▶ [EXERCISE]:
Find each line below containing the word "agent" and copy it.
ENTRIES SUPPLIED Block Start
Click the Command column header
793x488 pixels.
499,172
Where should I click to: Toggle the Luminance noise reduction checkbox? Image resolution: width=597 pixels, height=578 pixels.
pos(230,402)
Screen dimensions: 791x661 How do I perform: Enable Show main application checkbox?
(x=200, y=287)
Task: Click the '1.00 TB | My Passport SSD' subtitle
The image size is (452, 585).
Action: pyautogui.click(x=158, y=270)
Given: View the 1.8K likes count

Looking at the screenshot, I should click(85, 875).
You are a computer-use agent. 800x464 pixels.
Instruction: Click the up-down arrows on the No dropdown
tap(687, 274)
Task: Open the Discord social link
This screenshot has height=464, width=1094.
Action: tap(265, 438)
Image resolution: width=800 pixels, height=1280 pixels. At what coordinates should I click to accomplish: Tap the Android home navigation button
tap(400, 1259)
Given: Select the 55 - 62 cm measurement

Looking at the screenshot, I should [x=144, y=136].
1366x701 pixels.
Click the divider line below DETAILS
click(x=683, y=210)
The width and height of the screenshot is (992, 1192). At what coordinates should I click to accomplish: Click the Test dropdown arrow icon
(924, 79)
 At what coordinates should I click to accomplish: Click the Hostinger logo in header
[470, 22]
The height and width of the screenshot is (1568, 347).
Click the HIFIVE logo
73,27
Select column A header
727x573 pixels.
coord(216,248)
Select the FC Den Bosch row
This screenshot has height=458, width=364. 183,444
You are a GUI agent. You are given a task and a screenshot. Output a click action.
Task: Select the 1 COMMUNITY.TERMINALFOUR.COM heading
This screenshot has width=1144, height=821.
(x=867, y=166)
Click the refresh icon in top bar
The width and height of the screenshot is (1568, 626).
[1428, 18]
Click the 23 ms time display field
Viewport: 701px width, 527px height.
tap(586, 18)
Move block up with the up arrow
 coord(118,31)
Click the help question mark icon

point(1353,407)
ENTRIES SUPPLIED Block End
▶ [TASK OUTPUT]:
You are a computer-use agent. 800x464 pixels.
You are a GUI agent. You are given a task and a screenshot. Output a click action.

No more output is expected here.